FILM REVIEW: 22 Jump Street
BY Matt Tate
Stars: Channing Tatum, Jonah Hill, Ice Cube, Jillian Bell, Peter Stormare and Amber Stevens.
21 Jump Street was a gleeful re-imagining of a long-forgotten American police drama from the late 1980’s. The film poked fun at not only its own legacy but the action genre itself. It had one of the most ingenious cameos in recent memory and launched an unlikely comic duo in Jonah Hill and Channing Tatum that felt fresh. It was then, unlikely that directors Phil Lord and Christopher Miller, who return for the sequel, would be able to re-create that wacky fun they engineered in the first film without it feeling slightly repetitive. Brilliantly, it would appear that they harboured the same concerns, and instead of pretending to have an original new premise, the film has a cheeky self-awareness and constantly reminds you that it really isn’t trying to be a lot different.
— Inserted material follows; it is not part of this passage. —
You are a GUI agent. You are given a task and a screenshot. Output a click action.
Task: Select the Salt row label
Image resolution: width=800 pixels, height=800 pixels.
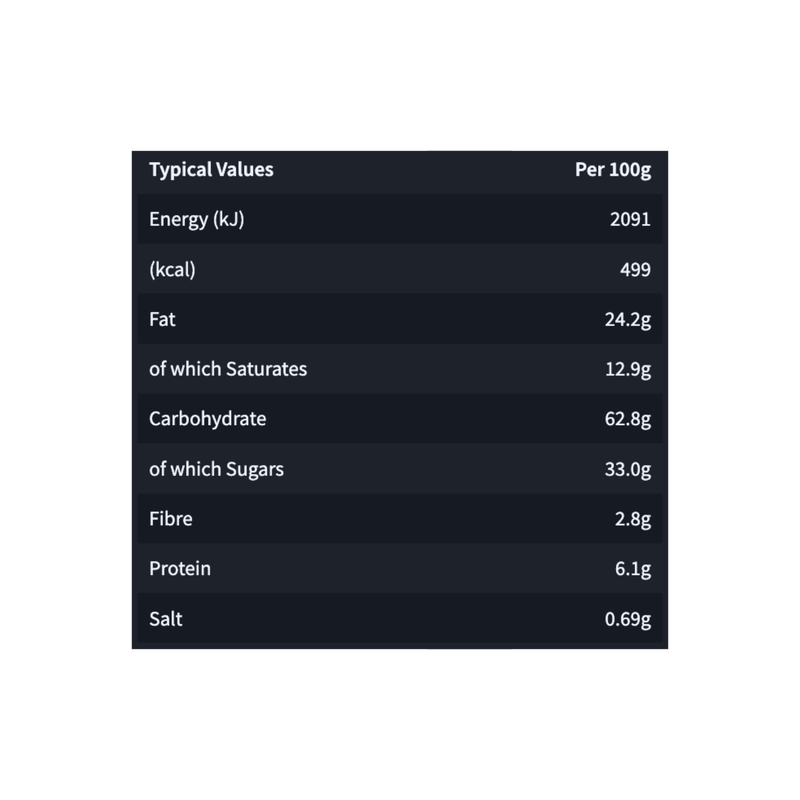166,619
This series has a tendancy of not taking itself remotely seriously, and because we know the directors are admitting that from the off, it makes the film infinitely more enjoyable. This is a stupider version of a stupid action film.
Tatum and Hill take the lead again as the endearingly useless Schmidt and Jenko, building on their unlikely friendship from the first film. Neither are good enough to be proper policemen, but a specialised department on Jump Street deploys them as undercover school pupils, and this time college students, to expose drug rings far too absurd to ever risk being critiqued for their believability. Ice Cube is back as Captain Dickson, who runs the Jump Street Unit, now pimped up with pointlessly expensive gadgets, much to his joy. He still seems to hate his recruits, and a later plot twist amplifies this to a whole new level. But nevertheless, Schmidt and Jenko are assigned another job. They are to be sent to college to investigate a mysterious drug called ‘wyphy’, and like the first movie, they both fully embrace their roles. Jenko is a natural fit for the college football team, and Schmidt muscles in with the Merlot-sipping art students.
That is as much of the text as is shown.